The most famous example of this kind of thing is the K-T extinction. Big dinosaurs die, and within a few hundred thousand years you have mammals tripling in size and eventually taking their place. This also happens a lot within groups as well. Tyrannosaurs were dog-sized carnivores under foot of allosaurs and megalosaurs in the Jurassic, and modern dogs, cats, and ruminating ungulates were small, inconspicuous creatures until the Miocene, whereas before then those niches were occupied by odd-toed ungulates, bone-crusher dogs, and nimravids, among others.
If you have a mass cataclysm enough to wipe out most of humanity, it's going to take most of the dominant megafauna with them. Depending on how severe it is you may have something on par with the K-T, where only housecat-sized or smaller animals survive, which would mean complete extinction of things like odd-toed ungulates (i.e., horses), most even-toed ungulates (at best maybe some small duikers survive), and most carnivores. At that point you would get the surviving species adapting to fill the empty niches. Maybe shrews, rats, and weasels become large carnivores, and rodents and rabbits become the new herbivorous megafauna.
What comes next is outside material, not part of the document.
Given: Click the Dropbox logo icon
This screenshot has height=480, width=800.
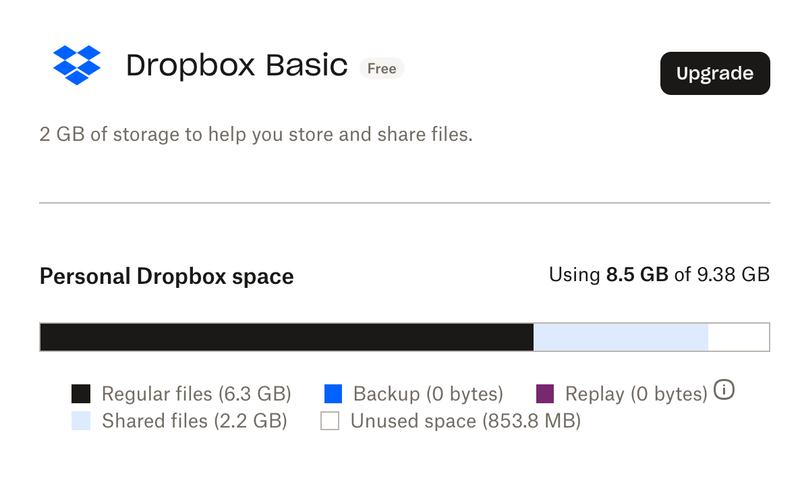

However, three important things to note...
- This will not happen within a century. One century from doomsday you are going to have a bunch of small mammals scurrying over the ruins of the modern world. It takes thousands of years for nature to recover from a mass extinction. It took 700,000 years for mammals to become pig or wolf-sized after the K-T. If one century were all it took for gigantism to develop you would see species becoming gigantic every time there was a local collapse of civilization throughout human history.
- You are not going to have everything become gigantic. There are still going to be small rats and shrews under foot of this new megafauna, waiting for this batch to go extinct so it is their turn. Small members of a clade can die out, but even in that case something is going to fill the niche.
- What animals do evolve will likely not be identical to scaled up shrews, rats, etc. Big animals have different structural and ecological problems than small ones, and so their anatomy is going to reflect that. They will look shrew or rat-like, but they will have their own specializations and adaptations for large size (or feeding on large prey, etc.) and you cannot simply say "this is a Rattus norvegicus the size of a grizzly". For example shrews lack a zygomatic arch because at their small size they don't need it, but at larger sizes it becomes useful for buttressing the skull when biting. They might end up re-evolving a zygomatic arch similar to golden moles, or develop a complex jugal similar to ground sloths. They won't look like modern shrews scaled up.